[Pixel coordinate grounding data]
◆ ◆ ◆ ◆
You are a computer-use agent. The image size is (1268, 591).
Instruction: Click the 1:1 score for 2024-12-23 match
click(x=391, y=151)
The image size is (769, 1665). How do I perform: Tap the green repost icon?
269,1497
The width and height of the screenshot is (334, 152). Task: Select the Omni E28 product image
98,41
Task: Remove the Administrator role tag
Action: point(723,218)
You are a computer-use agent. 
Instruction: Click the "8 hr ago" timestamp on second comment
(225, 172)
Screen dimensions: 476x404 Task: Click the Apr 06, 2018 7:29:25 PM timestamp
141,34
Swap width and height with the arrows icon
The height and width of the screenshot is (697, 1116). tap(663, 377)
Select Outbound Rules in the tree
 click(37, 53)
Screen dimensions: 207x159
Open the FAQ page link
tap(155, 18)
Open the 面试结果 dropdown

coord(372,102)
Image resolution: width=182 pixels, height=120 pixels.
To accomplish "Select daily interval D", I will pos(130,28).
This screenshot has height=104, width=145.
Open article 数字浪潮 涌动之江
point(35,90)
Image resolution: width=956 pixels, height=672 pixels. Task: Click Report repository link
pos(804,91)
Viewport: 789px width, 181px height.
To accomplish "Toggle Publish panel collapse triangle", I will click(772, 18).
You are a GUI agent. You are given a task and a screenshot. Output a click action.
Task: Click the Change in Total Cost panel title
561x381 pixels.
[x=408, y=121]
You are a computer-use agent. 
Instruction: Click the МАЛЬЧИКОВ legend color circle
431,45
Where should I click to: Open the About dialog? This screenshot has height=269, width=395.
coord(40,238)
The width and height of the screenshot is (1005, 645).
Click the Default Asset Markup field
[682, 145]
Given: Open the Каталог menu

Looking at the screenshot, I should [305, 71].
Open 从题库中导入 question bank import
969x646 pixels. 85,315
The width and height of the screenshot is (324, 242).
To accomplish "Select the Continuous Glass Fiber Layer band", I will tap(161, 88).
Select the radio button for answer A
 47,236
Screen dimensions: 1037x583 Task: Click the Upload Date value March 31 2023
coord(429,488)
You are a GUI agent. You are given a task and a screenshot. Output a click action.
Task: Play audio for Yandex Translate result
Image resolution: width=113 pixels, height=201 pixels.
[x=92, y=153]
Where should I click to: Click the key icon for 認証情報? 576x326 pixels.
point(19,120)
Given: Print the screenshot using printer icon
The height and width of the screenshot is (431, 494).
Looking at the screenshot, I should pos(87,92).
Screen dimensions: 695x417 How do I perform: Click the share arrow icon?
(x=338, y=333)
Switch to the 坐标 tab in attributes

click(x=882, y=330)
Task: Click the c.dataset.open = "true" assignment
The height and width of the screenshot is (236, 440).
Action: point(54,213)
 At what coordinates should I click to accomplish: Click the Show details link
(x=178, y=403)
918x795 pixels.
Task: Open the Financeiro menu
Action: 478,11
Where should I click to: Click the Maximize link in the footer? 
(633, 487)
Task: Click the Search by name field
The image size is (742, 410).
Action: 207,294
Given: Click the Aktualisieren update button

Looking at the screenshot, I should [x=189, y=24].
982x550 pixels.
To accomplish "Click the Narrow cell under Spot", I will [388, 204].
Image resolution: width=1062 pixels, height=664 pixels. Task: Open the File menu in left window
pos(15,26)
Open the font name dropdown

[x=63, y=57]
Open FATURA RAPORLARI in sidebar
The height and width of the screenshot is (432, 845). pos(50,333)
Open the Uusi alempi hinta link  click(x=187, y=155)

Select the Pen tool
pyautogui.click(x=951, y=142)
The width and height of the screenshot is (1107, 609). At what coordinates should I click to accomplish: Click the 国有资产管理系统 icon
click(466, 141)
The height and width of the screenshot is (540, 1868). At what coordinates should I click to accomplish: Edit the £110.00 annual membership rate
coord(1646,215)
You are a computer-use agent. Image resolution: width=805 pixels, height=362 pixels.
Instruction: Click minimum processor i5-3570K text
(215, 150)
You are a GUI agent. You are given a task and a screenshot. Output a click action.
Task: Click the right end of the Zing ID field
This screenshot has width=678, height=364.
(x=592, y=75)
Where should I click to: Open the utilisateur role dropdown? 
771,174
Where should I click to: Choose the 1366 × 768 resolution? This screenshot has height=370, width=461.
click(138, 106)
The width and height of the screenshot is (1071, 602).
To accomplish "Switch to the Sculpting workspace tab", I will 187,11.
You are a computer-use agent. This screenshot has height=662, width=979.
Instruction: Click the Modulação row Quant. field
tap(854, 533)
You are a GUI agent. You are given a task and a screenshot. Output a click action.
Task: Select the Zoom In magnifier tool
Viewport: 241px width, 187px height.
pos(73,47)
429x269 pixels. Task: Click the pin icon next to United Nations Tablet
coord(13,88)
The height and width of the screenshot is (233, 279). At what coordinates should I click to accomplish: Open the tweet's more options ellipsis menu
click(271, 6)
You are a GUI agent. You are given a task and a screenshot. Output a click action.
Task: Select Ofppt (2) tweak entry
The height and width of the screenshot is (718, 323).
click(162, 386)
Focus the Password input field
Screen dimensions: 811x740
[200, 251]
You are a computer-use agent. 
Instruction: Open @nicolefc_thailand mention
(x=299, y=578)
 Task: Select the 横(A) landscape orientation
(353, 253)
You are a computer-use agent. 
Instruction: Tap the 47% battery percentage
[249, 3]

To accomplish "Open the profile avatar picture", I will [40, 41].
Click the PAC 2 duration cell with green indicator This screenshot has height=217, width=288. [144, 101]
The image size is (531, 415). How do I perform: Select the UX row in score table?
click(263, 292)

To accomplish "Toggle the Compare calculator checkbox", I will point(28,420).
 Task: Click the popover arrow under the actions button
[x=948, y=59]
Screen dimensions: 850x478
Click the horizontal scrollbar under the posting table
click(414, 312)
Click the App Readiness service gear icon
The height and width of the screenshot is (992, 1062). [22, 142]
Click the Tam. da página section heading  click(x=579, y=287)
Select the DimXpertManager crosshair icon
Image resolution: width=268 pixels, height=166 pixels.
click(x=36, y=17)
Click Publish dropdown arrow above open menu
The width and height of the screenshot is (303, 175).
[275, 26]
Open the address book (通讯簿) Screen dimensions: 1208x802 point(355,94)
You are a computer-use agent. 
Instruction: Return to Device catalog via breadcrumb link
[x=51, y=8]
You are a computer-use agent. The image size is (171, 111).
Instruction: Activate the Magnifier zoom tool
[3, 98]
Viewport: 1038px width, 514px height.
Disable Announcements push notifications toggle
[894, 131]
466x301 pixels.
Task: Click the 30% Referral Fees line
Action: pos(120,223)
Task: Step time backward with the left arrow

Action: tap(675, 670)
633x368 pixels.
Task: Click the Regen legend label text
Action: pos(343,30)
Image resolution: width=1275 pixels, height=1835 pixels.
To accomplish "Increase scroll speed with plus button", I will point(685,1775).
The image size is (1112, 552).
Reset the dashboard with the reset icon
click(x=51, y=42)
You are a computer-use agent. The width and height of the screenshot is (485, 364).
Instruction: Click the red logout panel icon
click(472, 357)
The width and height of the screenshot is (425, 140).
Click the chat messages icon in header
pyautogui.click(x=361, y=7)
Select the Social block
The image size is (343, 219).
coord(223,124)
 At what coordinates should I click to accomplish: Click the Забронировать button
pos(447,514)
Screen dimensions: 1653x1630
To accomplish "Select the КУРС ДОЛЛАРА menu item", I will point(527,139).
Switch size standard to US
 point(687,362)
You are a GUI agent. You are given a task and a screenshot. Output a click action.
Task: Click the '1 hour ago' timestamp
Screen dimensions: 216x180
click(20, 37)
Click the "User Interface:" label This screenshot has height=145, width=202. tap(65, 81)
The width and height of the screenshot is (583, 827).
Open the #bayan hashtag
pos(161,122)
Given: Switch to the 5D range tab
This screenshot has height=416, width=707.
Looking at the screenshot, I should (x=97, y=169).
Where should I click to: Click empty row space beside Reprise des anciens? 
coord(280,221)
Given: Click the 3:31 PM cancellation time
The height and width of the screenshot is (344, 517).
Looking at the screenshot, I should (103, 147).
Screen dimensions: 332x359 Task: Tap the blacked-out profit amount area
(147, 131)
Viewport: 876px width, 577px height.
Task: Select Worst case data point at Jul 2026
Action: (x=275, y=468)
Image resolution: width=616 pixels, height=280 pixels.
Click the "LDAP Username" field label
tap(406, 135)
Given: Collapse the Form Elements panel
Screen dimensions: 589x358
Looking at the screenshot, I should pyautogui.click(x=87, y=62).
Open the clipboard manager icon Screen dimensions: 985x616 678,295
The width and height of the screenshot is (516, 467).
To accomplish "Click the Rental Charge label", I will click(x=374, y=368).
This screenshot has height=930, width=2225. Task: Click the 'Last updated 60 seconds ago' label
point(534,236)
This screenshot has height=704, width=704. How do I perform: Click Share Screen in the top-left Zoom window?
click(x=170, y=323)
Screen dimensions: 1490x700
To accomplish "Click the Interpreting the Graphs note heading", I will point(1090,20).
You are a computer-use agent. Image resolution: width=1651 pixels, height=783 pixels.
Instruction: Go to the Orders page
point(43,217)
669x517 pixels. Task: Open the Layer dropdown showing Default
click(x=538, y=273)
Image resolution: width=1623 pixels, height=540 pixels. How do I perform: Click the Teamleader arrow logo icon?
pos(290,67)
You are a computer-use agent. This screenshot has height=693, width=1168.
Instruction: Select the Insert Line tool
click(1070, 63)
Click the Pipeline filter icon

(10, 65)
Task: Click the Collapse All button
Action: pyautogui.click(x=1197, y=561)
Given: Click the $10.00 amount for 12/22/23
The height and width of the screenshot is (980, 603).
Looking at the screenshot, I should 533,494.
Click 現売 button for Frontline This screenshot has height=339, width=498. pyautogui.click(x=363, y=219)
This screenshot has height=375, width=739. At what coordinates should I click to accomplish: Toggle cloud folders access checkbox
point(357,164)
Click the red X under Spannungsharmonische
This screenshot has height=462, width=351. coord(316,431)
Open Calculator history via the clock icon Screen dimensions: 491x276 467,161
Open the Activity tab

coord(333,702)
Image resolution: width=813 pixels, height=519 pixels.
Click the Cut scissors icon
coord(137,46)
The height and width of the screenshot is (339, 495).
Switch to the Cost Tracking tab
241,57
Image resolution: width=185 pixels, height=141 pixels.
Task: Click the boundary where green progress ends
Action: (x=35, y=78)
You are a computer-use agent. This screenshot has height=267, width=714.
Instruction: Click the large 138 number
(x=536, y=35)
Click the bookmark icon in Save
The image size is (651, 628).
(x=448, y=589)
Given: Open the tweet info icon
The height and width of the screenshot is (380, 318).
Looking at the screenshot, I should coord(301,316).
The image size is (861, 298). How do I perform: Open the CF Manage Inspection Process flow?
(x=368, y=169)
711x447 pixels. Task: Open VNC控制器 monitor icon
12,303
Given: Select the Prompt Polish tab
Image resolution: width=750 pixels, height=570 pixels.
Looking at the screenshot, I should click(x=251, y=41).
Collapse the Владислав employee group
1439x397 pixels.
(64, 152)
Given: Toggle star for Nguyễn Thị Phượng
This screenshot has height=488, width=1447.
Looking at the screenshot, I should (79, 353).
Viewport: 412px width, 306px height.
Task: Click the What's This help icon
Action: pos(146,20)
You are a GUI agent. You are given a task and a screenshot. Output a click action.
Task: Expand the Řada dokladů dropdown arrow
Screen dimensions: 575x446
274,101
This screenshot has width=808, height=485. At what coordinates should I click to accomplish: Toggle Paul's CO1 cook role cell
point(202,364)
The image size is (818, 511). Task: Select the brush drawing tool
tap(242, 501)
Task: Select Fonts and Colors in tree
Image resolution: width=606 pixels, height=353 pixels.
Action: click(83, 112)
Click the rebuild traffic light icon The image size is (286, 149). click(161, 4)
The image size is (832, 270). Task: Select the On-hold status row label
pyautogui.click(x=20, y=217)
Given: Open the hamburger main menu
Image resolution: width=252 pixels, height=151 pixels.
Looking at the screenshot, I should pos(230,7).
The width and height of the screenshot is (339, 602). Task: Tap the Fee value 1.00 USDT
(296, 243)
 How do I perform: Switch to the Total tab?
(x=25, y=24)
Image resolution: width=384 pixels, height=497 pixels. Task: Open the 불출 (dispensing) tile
◆ ◆ ◆ ◆
§ Exercise instructions: Your task is to restate, word for word, only those lines above that fall between the line holding "Where should I click to: Open the About" and the line holding "Given: Print the", inclusive.

§ Written response:
Where should I click to: Open the About dialog? This screenshot has height=269, width=395.
coord(40,238)
The width and height of the screenshot is (1005, 645).
Click the Default Asset Markup field
[682, 145]
Given: Open the Каталог menu

Looking at the screenshot, I should [305, 71].
Open 从题库中导入 question bank import
969x646 pixels. 85,315
The width and height of the screenshot is (324, 242).
To accomplish "Select the Continuous Glass Fiber Layer band", I will tap(161, 88).
Select the radio button for answer A
 47,236
Screen dimensions: 1037x583 Task: Click the Upload Date value March 31 2023
coord(429,488)
You are a GUI agent. You are given a task and a screenshot. Output a click action.
Task: Play audio for Yandex Translate result
Image resolution: width=113 pixels, height=201 pixels.
[x=92, y=153]
Where should I click to: Click the key icon for 認証情報? 576x326 pixels.
point(19,120)
Given: Print the screenshot using printer icon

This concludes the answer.